1 Teams in the National Hockey League historically received 2 points for winning a game and 0...
Question:
1 Teams in the National Hockey League historically received 2 points for winning a game and 0 for losing. If the game is tied, an overtime period is played; if nobody wins in overtime, the game is a tie and each team gets 1 point. But league officials felt that teams were playing too conservatively in overtime (to avoid a loss), and it would be more exciting if overtime produced a winner. So in 1999 the officials experimented in mechanism design:
the rules were changed, giving a team that loses in overtime 1 point, not 0. It is still 2 points for a win and 1 for a tie.
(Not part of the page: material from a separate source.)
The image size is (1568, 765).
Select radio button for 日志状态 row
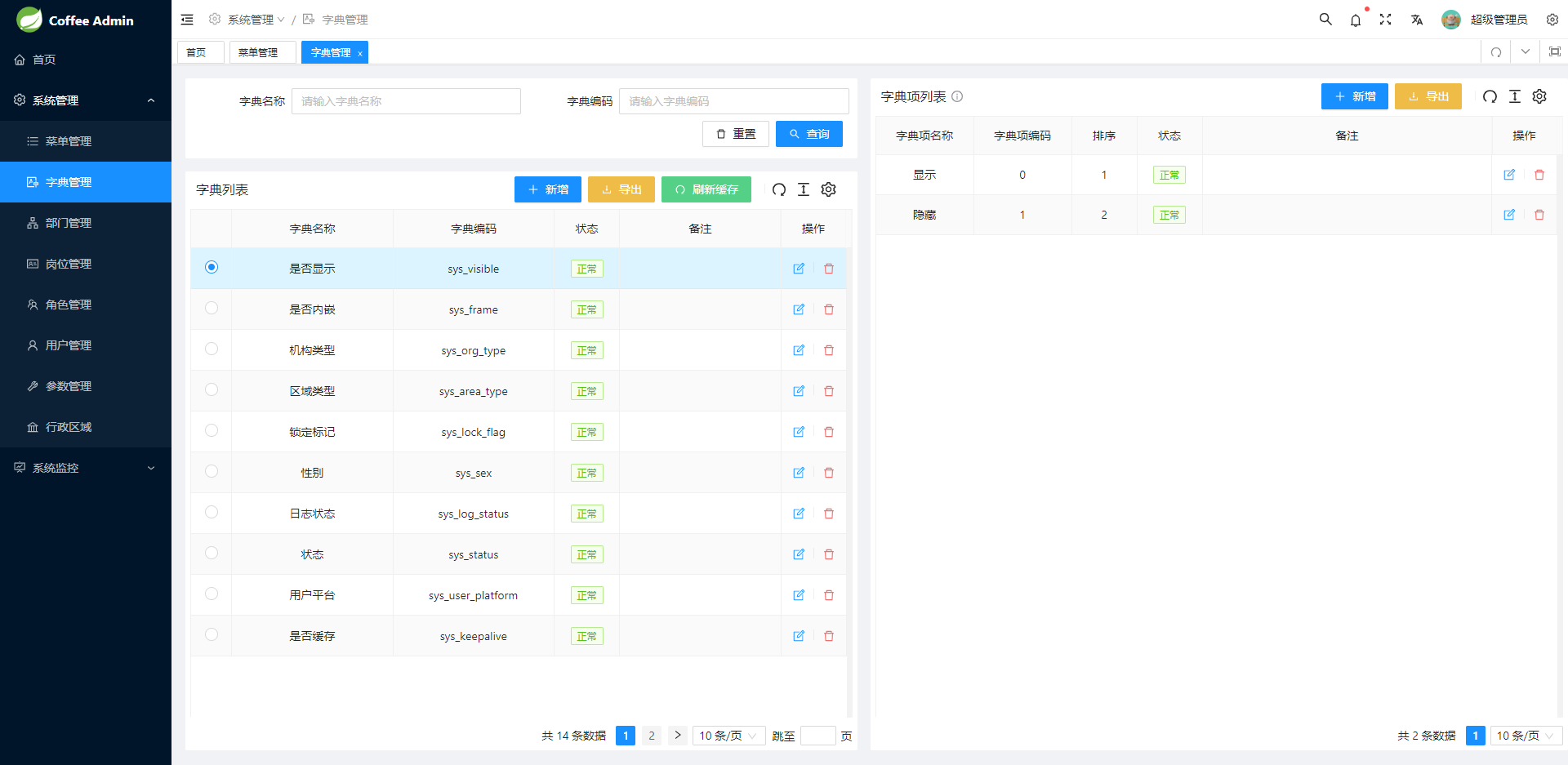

a. Was hockey a zero-sum game before the rule change? After?
b. Suppose that at a certain time t in a game, the home team has probability p of winning in regulation time, probability 0.78 − p of losing, and probability 0.22 of going into overtime, where they have probability q of winning, .9 − q of losing, and .1 of tying.
Give equations for the expected value for the home and visiting teams.
c. Imagine that it were legal and ethical for the two teams to enter into a pact where they agree that they will skate to a tie in regulation time, and then both try in earnest to win in overtime. Under what conditions, in terms of p and q, would it be rational for both teams to agree to this pact?
d. Longley and Sankaran (2005) report that since the rule change, the percentage of games with a winner in overtime went up 18.2%, as desired, but the percentage of overtime games also went up 3.6%. What does that suggest about possible collusion or conservative play after the rule change?